*** Opening Record extracts ***

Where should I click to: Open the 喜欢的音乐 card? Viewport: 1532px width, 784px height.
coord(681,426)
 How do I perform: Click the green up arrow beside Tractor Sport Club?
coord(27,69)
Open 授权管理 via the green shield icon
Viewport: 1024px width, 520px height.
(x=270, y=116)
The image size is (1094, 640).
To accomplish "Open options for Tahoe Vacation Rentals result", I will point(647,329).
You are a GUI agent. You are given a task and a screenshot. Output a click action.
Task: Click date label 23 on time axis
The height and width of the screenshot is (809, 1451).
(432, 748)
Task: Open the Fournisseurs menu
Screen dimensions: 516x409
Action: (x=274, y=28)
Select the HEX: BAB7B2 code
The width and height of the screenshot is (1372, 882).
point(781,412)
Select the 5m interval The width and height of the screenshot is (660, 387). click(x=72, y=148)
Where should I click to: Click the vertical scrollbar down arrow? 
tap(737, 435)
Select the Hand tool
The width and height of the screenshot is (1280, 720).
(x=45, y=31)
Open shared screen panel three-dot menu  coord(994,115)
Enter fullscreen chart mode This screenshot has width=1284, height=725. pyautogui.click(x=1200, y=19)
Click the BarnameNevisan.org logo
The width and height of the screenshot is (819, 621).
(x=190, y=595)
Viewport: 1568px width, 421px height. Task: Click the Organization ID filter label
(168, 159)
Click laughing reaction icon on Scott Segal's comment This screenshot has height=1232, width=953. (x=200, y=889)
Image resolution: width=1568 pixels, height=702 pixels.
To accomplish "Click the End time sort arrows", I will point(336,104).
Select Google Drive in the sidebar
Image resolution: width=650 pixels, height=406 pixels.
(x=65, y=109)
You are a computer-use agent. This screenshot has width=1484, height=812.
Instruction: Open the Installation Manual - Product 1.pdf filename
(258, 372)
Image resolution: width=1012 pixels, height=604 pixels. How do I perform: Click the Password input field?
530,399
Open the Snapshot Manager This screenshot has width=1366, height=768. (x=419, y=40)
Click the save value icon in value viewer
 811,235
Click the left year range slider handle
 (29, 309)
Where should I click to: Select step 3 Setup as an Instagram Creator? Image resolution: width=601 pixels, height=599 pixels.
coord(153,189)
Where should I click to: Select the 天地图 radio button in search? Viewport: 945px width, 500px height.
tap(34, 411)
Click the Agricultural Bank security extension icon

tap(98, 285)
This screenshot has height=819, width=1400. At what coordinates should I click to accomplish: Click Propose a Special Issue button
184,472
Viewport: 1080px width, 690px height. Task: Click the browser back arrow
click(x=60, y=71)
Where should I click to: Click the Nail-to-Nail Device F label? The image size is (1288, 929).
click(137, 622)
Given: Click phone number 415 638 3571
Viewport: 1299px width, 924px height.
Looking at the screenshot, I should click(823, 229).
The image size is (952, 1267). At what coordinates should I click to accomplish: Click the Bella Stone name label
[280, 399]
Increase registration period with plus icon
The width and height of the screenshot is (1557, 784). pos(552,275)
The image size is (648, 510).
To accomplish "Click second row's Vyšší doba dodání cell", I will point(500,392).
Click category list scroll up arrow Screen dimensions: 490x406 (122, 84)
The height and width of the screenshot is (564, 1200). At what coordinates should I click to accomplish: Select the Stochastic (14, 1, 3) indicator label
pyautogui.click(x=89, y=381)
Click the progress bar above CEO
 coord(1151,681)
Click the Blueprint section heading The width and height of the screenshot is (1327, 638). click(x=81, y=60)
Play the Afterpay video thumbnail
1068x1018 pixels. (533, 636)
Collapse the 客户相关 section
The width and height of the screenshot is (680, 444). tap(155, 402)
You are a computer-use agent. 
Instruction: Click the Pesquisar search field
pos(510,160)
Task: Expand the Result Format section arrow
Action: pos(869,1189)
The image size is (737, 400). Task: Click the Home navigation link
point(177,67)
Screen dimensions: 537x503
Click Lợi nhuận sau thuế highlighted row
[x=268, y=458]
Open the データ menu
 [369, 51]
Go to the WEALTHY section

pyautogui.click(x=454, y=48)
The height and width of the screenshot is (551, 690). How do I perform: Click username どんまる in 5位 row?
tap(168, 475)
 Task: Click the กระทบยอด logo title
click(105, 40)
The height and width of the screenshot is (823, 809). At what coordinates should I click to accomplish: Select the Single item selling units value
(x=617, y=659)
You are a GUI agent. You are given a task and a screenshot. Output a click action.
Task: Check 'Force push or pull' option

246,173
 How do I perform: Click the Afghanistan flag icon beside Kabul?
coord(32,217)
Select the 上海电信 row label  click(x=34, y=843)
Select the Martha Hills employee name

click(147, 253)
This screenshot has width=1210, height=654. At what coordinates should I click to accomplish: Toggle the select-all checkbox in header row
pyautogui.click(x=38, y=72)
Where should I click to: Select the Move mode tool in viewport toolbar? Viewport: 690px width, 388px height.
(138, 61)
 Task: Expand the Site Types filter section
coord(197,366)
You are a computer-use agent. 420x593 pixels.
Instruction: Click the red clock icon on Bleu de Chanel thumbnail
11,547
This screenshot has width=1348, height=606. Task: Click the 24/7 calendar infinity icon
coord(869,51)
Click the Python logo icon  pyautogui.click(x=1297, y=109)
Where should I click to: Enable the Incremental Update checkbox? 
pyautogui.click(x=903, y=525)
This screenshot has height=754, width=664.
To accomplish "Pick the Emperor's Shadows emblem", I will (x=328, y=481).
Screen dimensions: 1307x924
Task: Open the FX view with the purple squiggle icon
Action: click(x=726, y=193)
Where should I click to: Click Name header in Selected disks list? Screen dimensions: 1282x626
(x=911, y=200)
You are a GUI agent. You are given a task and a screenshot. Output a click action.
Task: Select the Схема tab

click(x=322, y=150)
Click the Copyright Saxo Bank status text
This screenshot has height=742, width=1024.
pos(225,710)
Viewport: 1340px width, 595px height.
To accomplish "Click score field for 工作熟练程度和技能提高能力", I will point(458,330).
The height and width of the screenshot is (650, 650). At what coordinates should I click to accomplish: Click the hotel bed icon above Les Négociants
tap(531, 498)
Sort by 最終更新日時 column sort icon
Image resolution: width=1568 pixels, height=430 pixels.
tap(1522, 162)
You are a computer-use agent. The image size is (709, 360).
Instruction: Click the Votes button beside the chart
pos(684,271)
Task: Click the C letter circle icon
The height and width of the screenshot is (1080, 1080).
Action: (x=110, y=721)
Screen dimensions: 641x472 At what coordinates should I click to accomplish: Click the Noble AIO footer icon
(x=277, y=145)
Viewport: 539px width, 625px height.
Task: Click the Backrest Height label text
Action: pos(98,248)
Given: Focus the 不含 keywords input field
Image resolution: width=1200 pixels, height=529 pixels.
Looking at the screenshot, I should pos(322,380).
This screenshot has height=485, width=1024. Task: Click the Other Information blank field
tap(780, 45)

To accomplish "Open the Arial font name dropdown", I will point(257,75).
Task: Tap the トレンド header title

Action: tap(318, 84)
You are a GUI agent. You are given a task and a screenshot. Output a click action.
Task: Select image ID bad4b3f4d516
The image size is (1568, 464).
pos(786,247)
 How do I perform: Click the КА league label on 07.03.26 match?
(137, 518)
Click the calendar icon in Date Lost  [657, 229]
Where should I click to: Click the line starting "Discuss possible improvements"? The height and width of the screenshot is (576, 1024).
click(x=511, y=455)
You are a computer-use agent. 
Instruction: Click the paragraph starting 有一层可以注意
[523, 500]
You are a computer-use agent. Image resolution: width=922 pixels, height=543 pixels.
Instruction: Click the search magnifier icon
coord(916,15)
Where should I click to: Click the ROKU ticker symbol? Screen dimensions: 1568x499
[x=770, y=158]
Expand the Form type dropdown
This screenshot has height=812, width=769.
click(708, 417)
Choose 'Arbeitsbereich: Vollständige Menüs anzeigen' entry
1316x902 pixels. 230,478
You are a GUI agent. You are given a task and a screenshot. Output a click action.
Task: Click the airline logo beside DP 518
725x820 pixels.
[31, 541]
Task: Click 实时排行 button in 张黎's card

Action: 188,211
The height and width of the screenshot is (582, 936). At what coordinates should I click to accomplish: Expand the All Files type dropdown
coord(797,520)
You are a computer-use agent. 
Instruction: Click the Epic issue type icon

*** Closing Record extracts ***

What you need to do: Find each line above that contains "computer", and copy those lines.

Exercise answer:
You are a computer-use agent. This screenshot has width=1484, height=812.
You are a computer-use agent. 
You are a computer-use agent. 420x593 pixels.
You are a computer-use agent. The image size is (709, 360).
You are a computer-use agent. 
You are a computer-use agent. Image resolution: width=922 pixels, height=543 pixels.
You are a computer-use agent. 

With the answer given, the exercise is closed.